The IJCHR's summary of the Disaster Risk Management Act, one of the three acts the Government is using in its response to the COVID-19 pandemic, is below:

“The Disaster Risk Management Act... is designed to make provisions for the management and mitigation of diseases as well as the reduction of risks associated with disaster-related matters. Disaster is comprehensively defined as meaning:

“The occurrence or threat of occurrence of an event or other calamity, whether caused by an act of God or otherwise, which:

(a) results or threatens to result in loss or damage to property, damage to the environment or death, ill health or injury to persons on a scale which requires emergency intervention by the State; and

(b) may result from fire, accident, an act of terrorism, storm, hurricane, pollution, disease,

(c) earthquake, drought, flood, the widespread dislocation of the essential services, or other calamity.

“The Act provides for the establishment of an Office of Disaster Preparedness Management (ODPEM) with the object of advancing disaster preparedness and the institution of measures necessary to mitigate the effect of disasters.
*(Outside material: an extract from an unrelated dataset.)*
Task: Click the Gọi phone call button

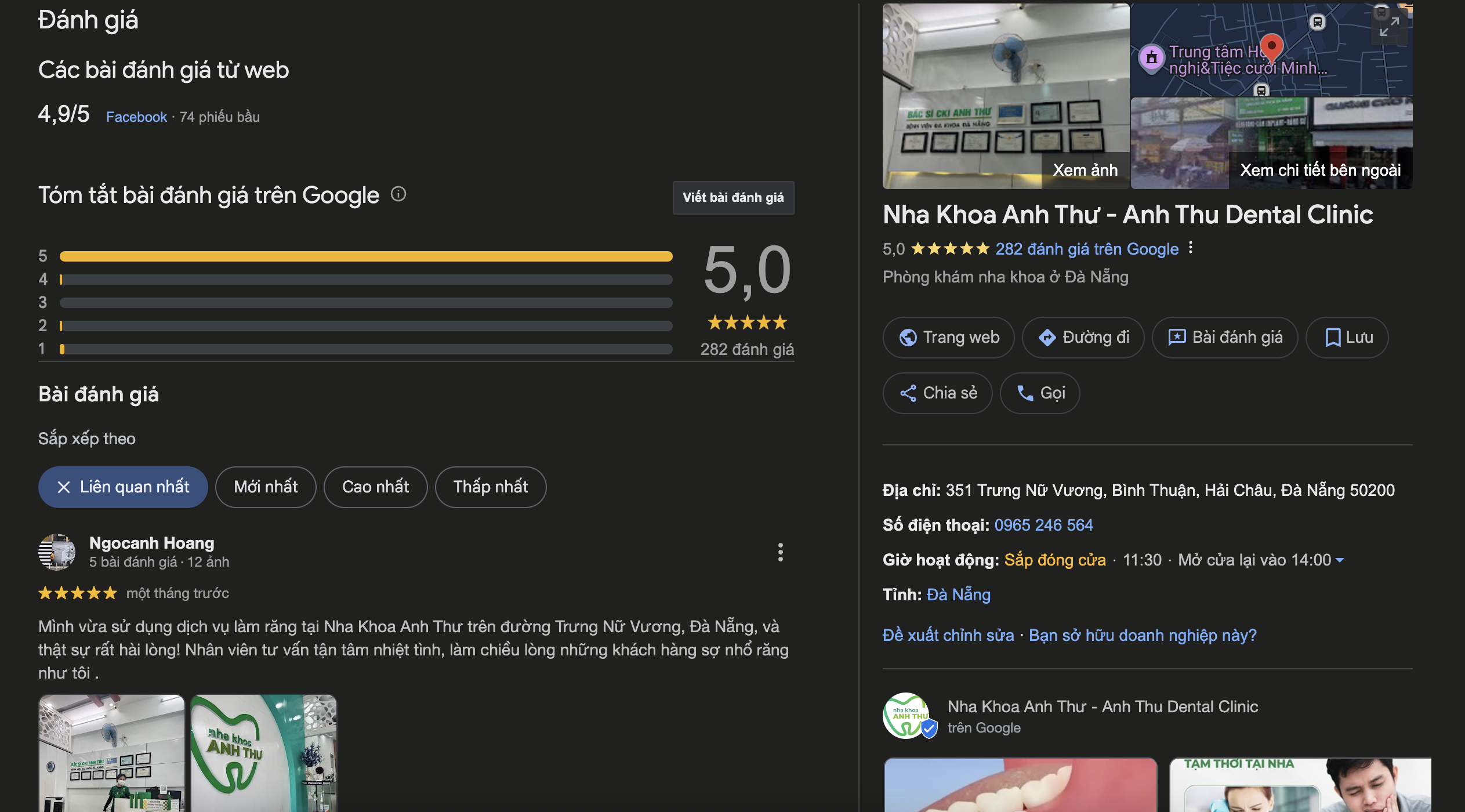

The ODPEM has the duty to advise the minister on measures which should be taken in relation to disaster preparedness and management.

“The Act requires the establishment of a National [Disaster] Risk Management Council (NDRMC). It is interesting to note that one of the members of this council is the leader of the Opposition. The NDRMC has the duty to advise on the national strategy for disaster management and to approve a National Disaster Response Coordination Plan submitted by the director general.

“The Act also requires the establishment of parish disaster committees with the responsibility to develop a Parish Disaster Management Plan.

“The Act provides that the prime minister may declare the whole or any part of Jamaica to be a disaster area or threatened area and direct the enforcement of measures recommended by the ODPEM. An order can only be made by the prime minister under this provision if he is satisfied:

“26(8) (a) that a disaster has occurred, is occurring or is imminent; and

(b) that extraordinary measures are required to prevent or minimise:

(i) loss of life, prejudice to the safety, or harm of the health, of persons;

(ii) destruction of, or damage to, property; or

(iii) destruction of, or damage to, any part of the environment.

“Where such a declaration has been made by the prime minister, an authorised officer, if he thinks it necessary, in the interest of public safety or public health, may, subject to the directions of the director general, make a number of far-reaching decisions and impose strict restrictions, including:

“(1) control the movement of persons, animals, or vehicles within, into, out of, or around the declared area;

(2) give directions to regulate the movement of any person, animal or vehicle within, into, out of, or around the declared area;

(3) direct the evacuation of the area;

(4) direct persons to leave any particular premises and to move out of the declared area;

(5) seal, close off, remove, dismantle, demolish or destroy a vehicle, or a building or other structure, in the declared area where such vehicle, building, or structure is likely to cause harm to persons or damage to property or likely to cause loss of life or property.

“The minister is also empowered to designate an area as especially vulnerable. The director general is authorised, with the approval of the minister, to prepare a special area precautionary plan for mitigation and prevention of disasters in a designated vulnerable area. However, a draft of the order with the proposed measures has to be published and an opportunity given for public consultation.”